**Work instructions**:
Rewrite everything from the line containing "The image size is (781, 614)." down to the end of the data, keeping every line. Increase each coordinate in the answers by 94.

**Task input**:
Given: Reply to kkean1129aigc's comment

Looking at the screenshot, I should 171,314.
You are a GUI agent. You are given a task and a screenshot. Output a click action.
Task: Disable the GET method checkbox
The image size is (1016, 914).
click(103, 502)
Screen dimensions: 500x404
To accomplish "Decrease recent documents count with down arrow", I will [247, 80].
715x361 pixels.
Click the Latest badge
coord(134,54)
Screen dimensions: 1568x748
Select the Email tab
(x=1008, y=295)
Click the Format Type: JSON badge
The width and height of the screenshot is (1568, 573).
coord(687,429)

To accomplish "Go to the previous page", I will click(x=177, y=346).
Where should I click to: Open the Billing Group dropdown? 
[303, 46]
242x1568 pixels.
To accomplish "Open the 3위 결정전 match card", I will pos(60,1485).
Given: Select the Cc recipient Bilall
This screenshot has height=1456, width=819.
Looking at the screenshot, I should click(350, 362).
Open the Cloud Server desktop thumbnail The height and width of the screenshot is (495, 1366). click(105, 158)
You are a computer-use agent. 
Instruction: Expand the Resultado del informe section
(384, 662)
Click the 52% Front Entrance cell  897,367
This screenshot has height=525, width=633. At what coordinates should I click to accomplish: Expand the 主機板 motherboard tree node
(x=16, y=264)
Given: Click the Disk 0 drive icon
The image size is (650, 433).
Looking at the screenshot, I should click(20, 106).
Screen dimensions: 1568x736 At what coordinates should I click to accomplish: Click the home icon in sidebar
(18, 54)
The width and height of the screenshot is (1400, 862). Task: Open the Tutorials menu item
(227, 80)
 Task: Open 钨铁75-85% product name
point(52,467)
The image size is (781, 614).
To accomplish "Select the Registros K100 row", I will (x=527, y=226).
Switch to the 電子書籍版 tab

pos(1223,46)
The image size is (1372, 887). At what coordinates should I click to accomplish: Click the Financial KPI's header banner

**Solved exercise**:
The image size is (781, 614).
To accomplish "Select the Registros K100 row", I will (x=621, y=320).
Switch to the 電子書籍版 tab

pos(1317,140)
The image size is (1372, 887). At what coordinates should I click to accomplish: Click the Financial KPI's header banner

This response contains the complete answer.